***** VORLIEGENDER TEXT *****
Bernhard Sutor: Vom gerechten Krieg zum gerechten Frieden? Stationen und Chancen eines geschichtlichen Lernprozesses, Schwalbach/Ts.: Wochenschau-Verlag 2004, ISBN 978-3-89974152-0, 208 S., 14,80 €
Der Verfasser, emeritierter Politikwissenschaftler an der Katholischen Universität Eichstätt, verfügt nicht nur über jahrzehntelange Erfahrung in der Schulpädagogik, sondern war auch über lange Zeit sachkundiger und engagierter Vertreter des deutschen Laienkatholizismus. Vielfach hat er sich mit den Themen Staat, Konflikt und Frieden auseinandergesetzt. Sein vorliegendes, bisher zu wenig beachtetes Buch darf als die Summe seiner Forschung, seiner Lehre und seines praktischen Einsatzes angesehen werden.

Zu Recht deutet Sutor die abendländische geistesgeschichtliche Auseinandersetzung mit dem Spannungsfeld von Krieg und Frieden als Lernprozess; er verfolgt ihn vom archaischen Kriegsrecht Alt-Griechenlands über das frühe Christentum, die mittelalterliche Lehre vom "gerechten Krieg" bis zum freien Kriegführungsrecht im neuzeitlichen Völkerrecht, das dem souveränen Staat die freie Verfügungsmacht über die Mittel militärischer Gewaltsamkeit zuerkannte. Der Autor verliert sich dabei nicht in Details, sondern zeichnet unter Verzicht auf einen wissenschaftlichen Fußnotenwulst - eine gut ausgewählte Literaturliste zu den einzelnen Kapiteln findet sich am Schluss des Bandes - die innere Entwicklungslogik nach, in der sich dieses Denken vollzog. Immer ist ihm dabei bewusst, dass die Rechtfertigung der "Kosten" politischen Handelns letztlich, wenn auch nicht ausschließlich, immer im Diskurs nachvollziehbarer vernünftiger Begründungen bedarf. Wer Krieg führen will, muss ihn zugleich immer zu denken versuchen. Das gilt auch für die zugleich kurze wie prägnante Darstellung der Entwicklung der kirchlichen Friedenslehre im 20. Jahrhundert, die anzeigt, dass die Kirchen in der demokratischen Gesellschaft im Kernbereich staatlicher Friedens- und Menschenrechtspolitik gestaltend präsent sein wollen.
***** DATENSÄTZE *****
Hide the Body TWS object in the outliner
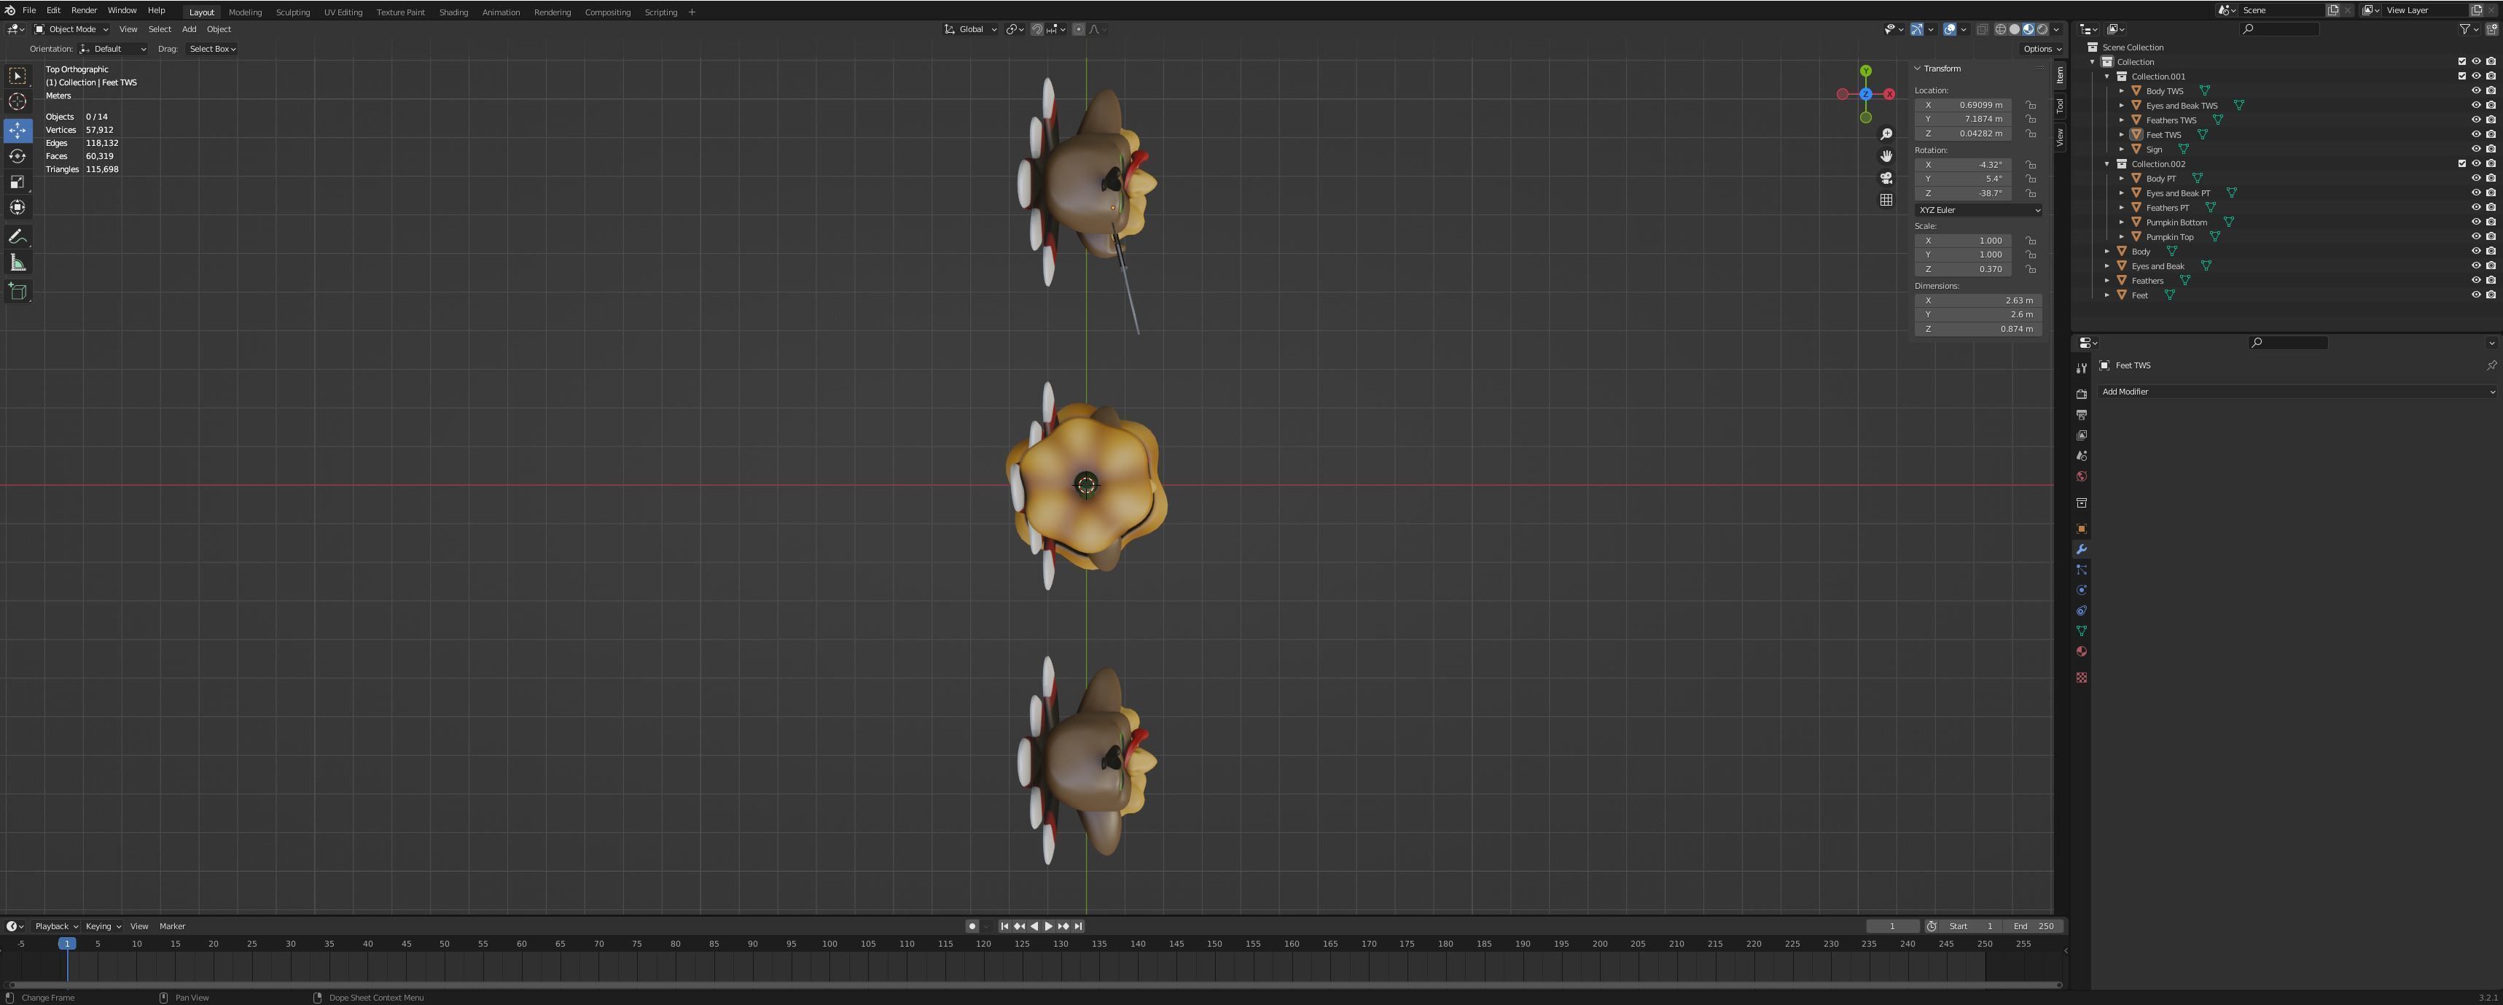 pyautogui.click(x=2476, y=90)
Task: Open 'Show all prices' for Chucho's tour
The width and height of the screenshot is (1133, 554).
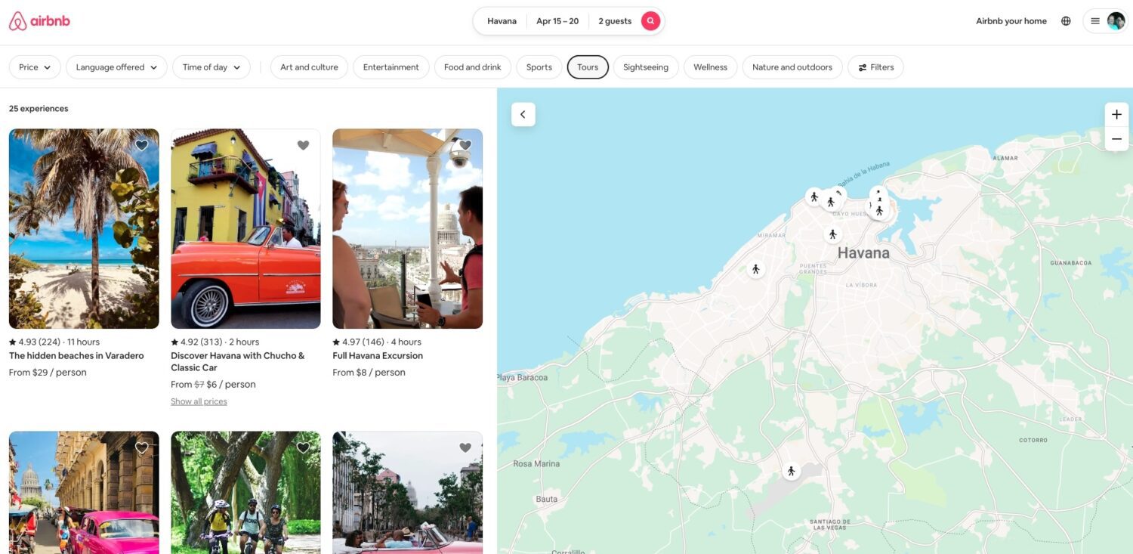Action: click(x=198, y=401)
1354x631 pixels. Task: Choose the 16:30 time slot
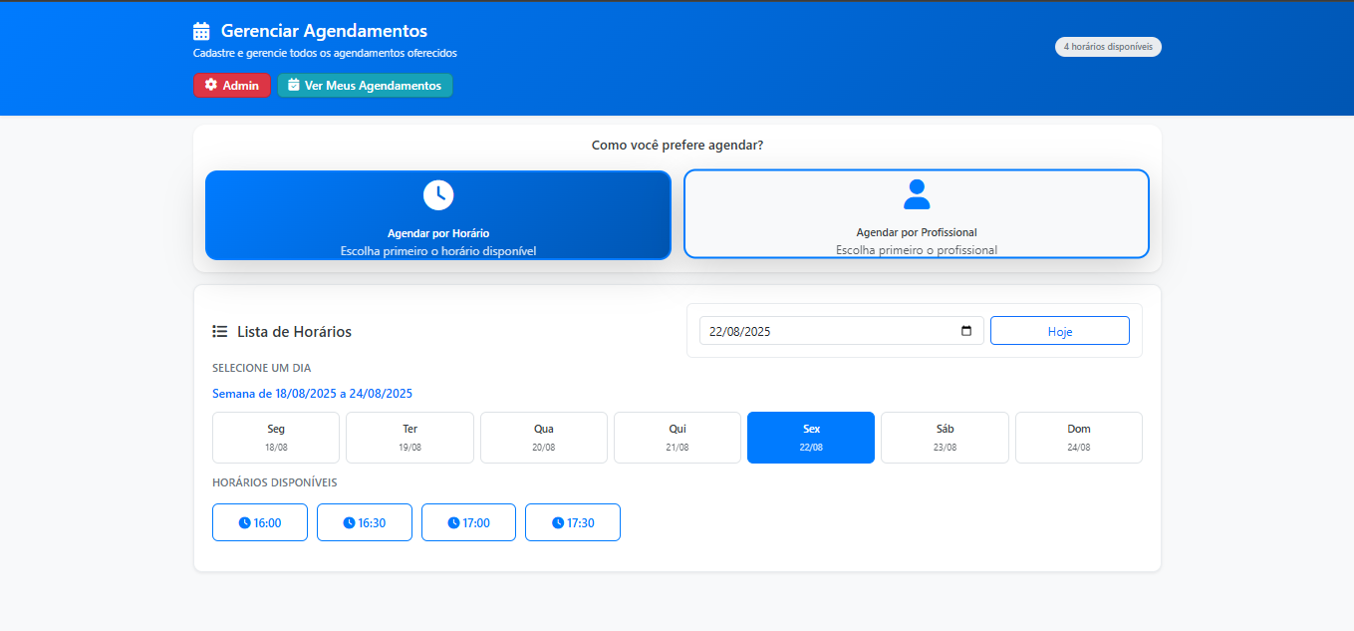(x=365, y=522)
*****
AUFGABEN:
**a)** Erklären Sie in ein bis drei Sätzen anhand der Buchbesprechung, warum Sutors Buch als Summe seiner Forschung, seiner Lehre und seines praktischen Einsatzes gelten darf.
**b)** Ersetzen Sie in den Datensätzen "screenshot" durch "Bildschirmfoto". Geben Sie nur die Zeilen von der Zeile mit "Task: Open 'Show" bis einschließlich zum Ende der Datensätze wieder, ohne die Bilder und sonst unverändert.
Zwischen dem Text und den Datensätzen besteht kein Zusammenhang.

LÖSUNGEN:
**a)** Der Verfasser hat als Politikwissenschaftler jahrzehntelange Erfahrung in der Schulpädagogik gesammelt und war lange Zeit ein sachkundiger und engagierter Vertreter des deutschen Laienkatholizismus. Zudem hat er sich vielfach mit den Themen Staat, Konflikt und Frieden auseinandergesetzt.

**b)**
Task: Open 'Show all prices' for Chucho's tour
The width and height of the Bildschirmfoto is (1133, 554).
Action: click(x=198, y=401)
1354x631 pixels. Task: Choose the 16:30 time slot
(x=365, y=522)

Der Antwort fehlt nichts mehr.